* _Task to carry out_
Everything from the line holding "The width and" through the last line of the records should be repeated word for word, and pictures should be omitted.
BEGIN Working data
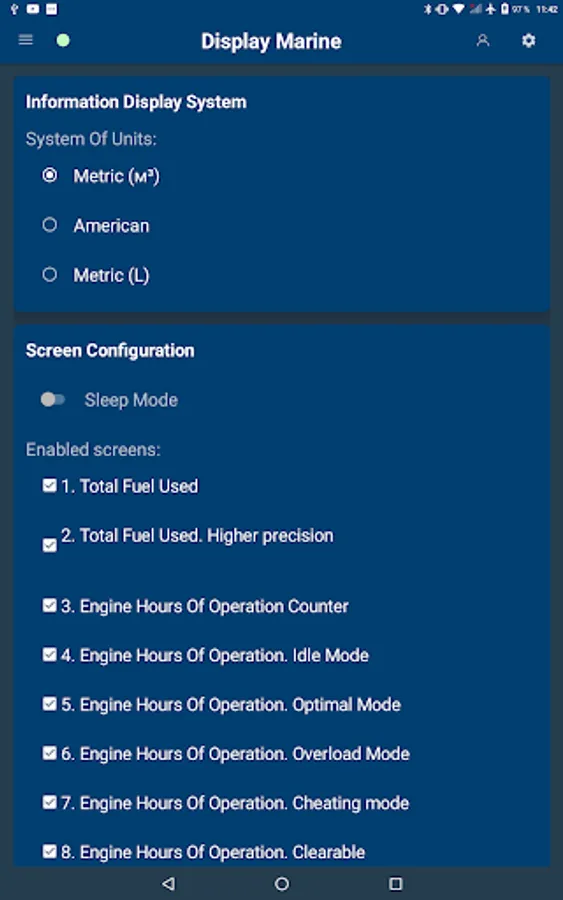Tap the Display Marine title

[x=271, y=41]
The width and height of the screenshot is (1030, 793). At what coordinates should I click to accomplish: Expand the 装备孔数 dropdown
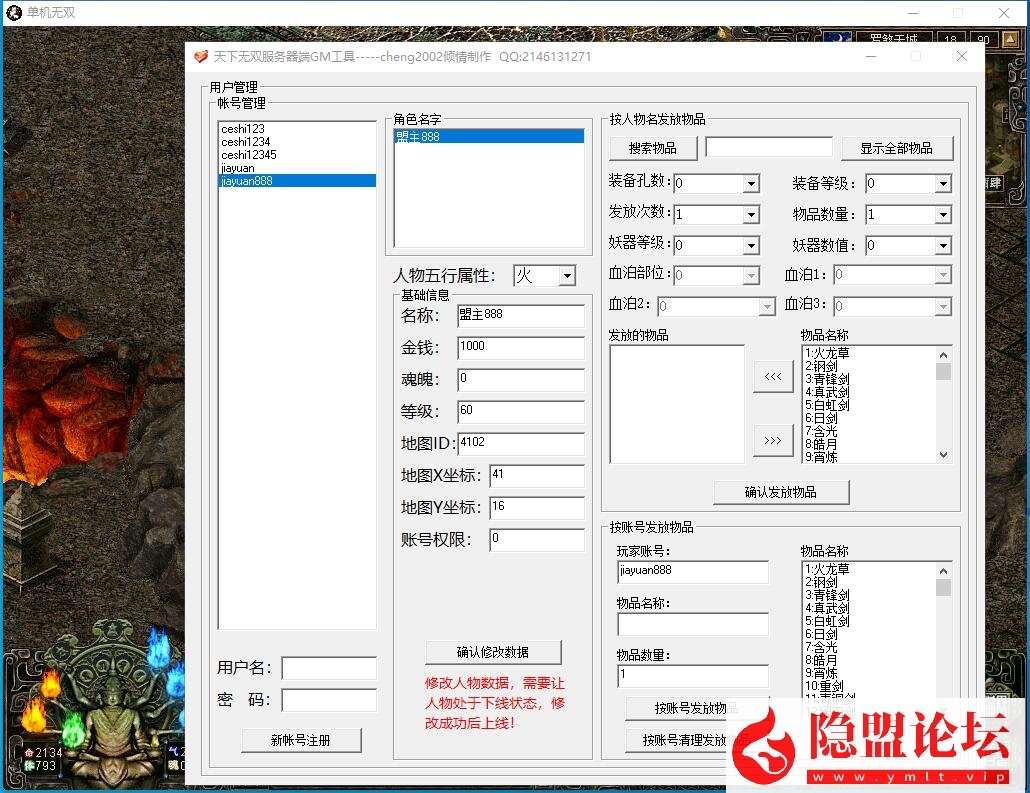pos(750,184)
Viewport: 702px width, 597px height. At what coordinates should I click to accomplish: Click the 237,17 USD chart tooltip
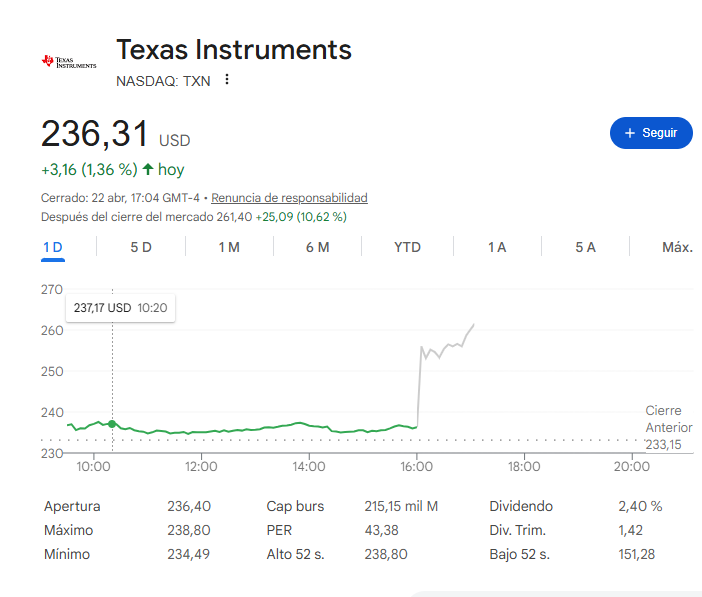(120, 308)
END Working data
* _Task output_
The width and height of the screenshot is (1030, 793). At what coordinates should I click to accomplish: Expand the 装备孔数 dropdown
pos(750,184)
Viewport: 702px width, 597px height. At what coordinates should I click to accomplish: Click the 237,17 USD chart tooltip
(120, 308)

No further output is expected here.